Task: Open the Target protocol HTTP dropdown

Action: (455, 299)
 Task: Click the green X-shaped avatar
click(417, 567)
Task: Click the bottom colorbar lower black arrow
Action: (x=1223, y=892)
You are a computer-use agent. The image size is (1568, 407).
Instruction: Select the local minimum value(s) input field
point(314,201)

# # # #

## WORK INSTRUCTION
Repeat the material, keeping every word exactly as it is.

## THE COMPLETED TASK
Task: Open the Target protocol HTTP dropdown

Action: (455, 299)
 Task: Click the green X-shaped avatar
click(417, 567)
Task: Click the bottom colorbar lower black arrow
Action: (x=1223, y=892)
You are a computer-use agent. The image size is (1568, 407).
Instruction: Select the local minimum value(s) input field
point(314,201)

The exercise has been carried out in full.